Marjorie Spires, Partners in Real Estate, located on Richmond Highway, buttressed the construction analysis. "In order to get the quality construction found in older homes, people are giving up luxury baths, large island kitchens, and some of the other amenities found in new houses," she explained.

"If you want an all-brick house, which is available in older homes, you can tack on $40,000 to $50,000 in new construction. But the main driving force is traffic and the long commute," Spires said.

ON THE FLIP SIDE of the commute argument vs. prices of close-in properties are those moving to Baltimore and commuting to jobs in the District or Virginia. "I have three clients presently who are moving to Baltimore. They are getting far more for their money, and the commute is only an hour," said Martine Irmer of Long and Foster Old Town.

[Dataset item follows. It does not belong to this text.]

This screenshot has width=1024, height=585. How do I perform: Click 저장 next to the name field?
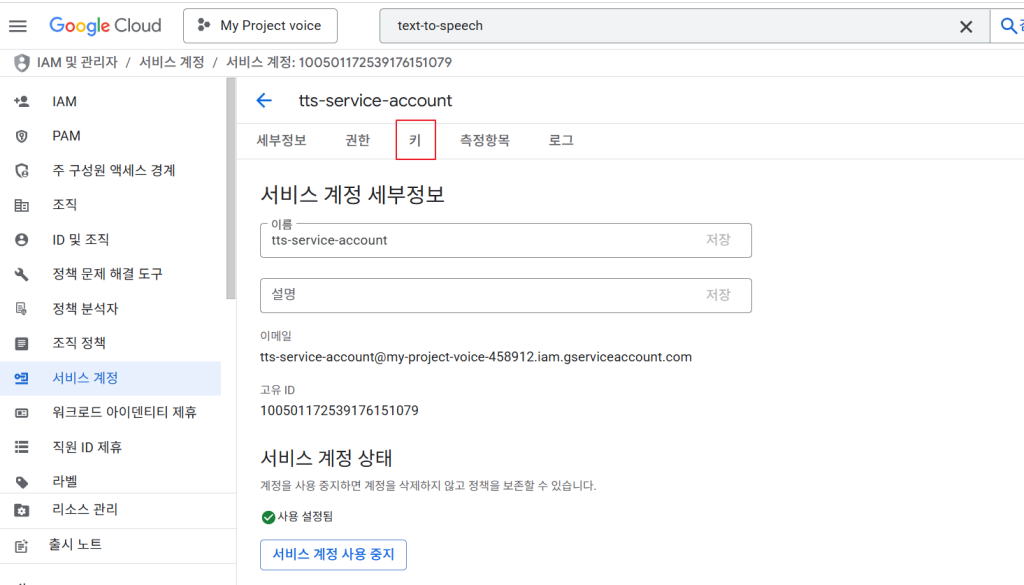click(718, 240)
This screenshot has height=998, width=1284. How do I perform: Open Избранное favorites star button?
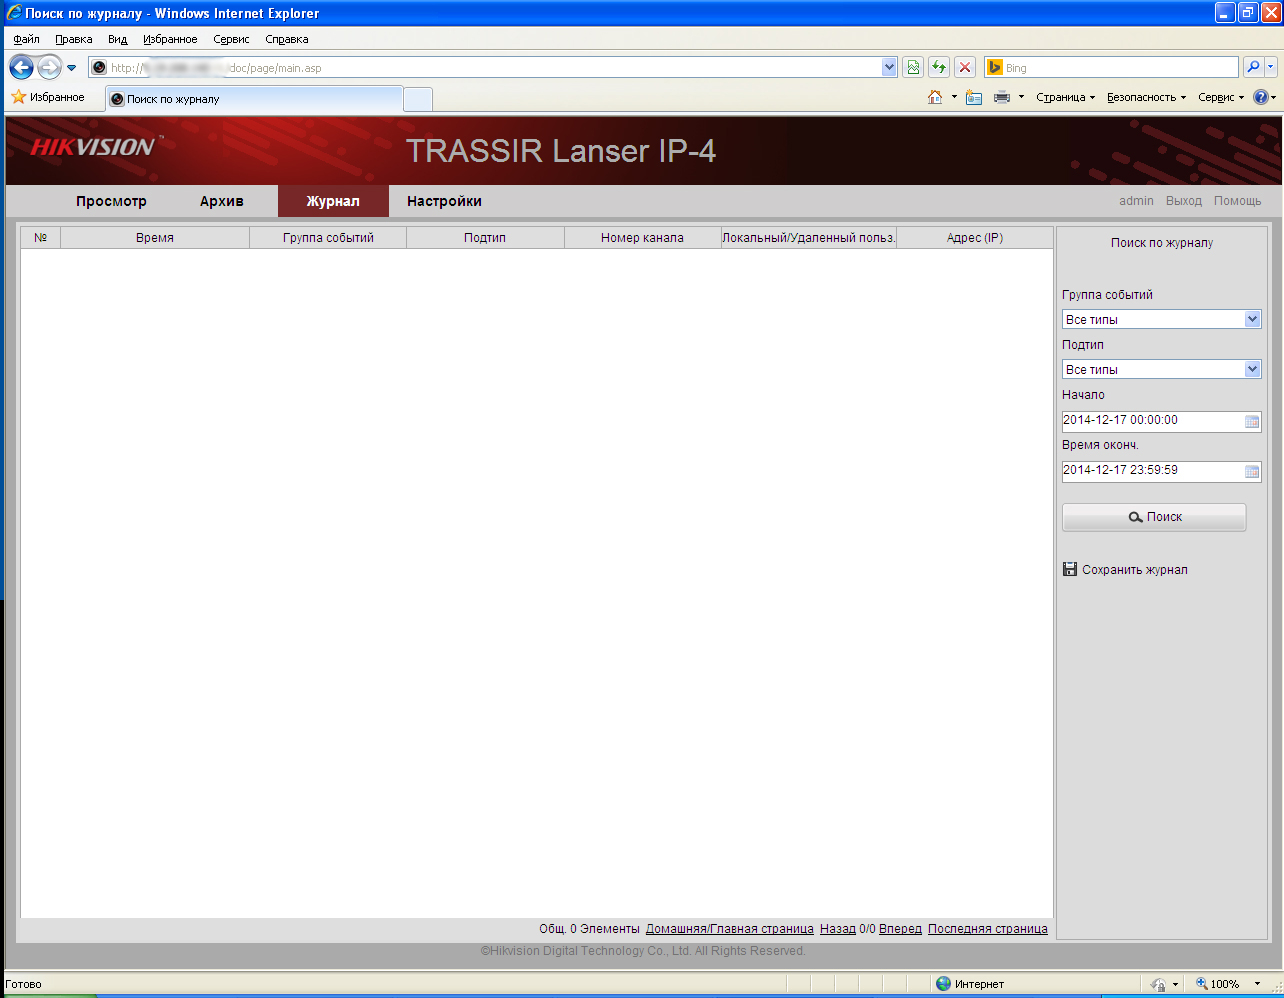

"One couple owned a condo on Bashford Lane and a house on Mount Vernon Avenue. They sold them both and bought in Baltimore. And I don't mean on the outskirts. I mean downtown Baltimore," she said.

"But there will always be a market for Old Town," she said. "Particularly for the plaqued, historic homes. People are willing to give up closet space, large rooms, garages, modern baths and kitchens, just to get in closer and have that location. As for people who lost money in the market and are now turning to real estate, a lot of them came too late for the really good deals."

Strengthening that point of view, several saw the market cooling from its overheated status of last summer. Jean Varney, Weichert Realty, explained, "It's slowed down somewhat to a more reasonable pace. This summer there might have been only six or seven homes open to tour. Now there are 30 or 40 available."

She noted, "People were desperate to find a home this past summer, and they were willing to give up a lot of amenities and scale back their desires. Now they seem more willing to wait. Maybe it's just that fall has always been slower than spring and summer. Also, the market slows as the holidays approach."

Saunders observed, "One change recently has been that upper-bracket properties on the market are moving very rapidly. These are properties in the $800,000 to over $1 million range. People are willing to pay for them. Those in the $400,000 to $700,000 range have seemed to slow somewhat."

Simmons analyzes the slowing as "a swing toward the gray area. It's a more balanced market, and that is good for everyone. We are seeing a stabilization of prices. But we are still in a very dynamic sellers' market.

"I've seen a shift in the last two weeks. But as long as interest rates remain low, we will continue to have a hyped market. And the people moving here from middle America and Texas are really suffering from sticker shock."

Sticker shock or no sticker shock, slowdown or no slowdown, there seems to be one common denominator that all those interviewed agreed upon. The desire for a better quality of life, sans commuting time, is the primary driving factor as to where people are choosing to put their money when it comes to real estate.

And, a lot of that money seems to be flowing from stock investments to land investments as indicated by increasing condo prices and more sales in the fiscal stratosphere. As summarized by Spires, "The desire for a better quality of life is overriding price."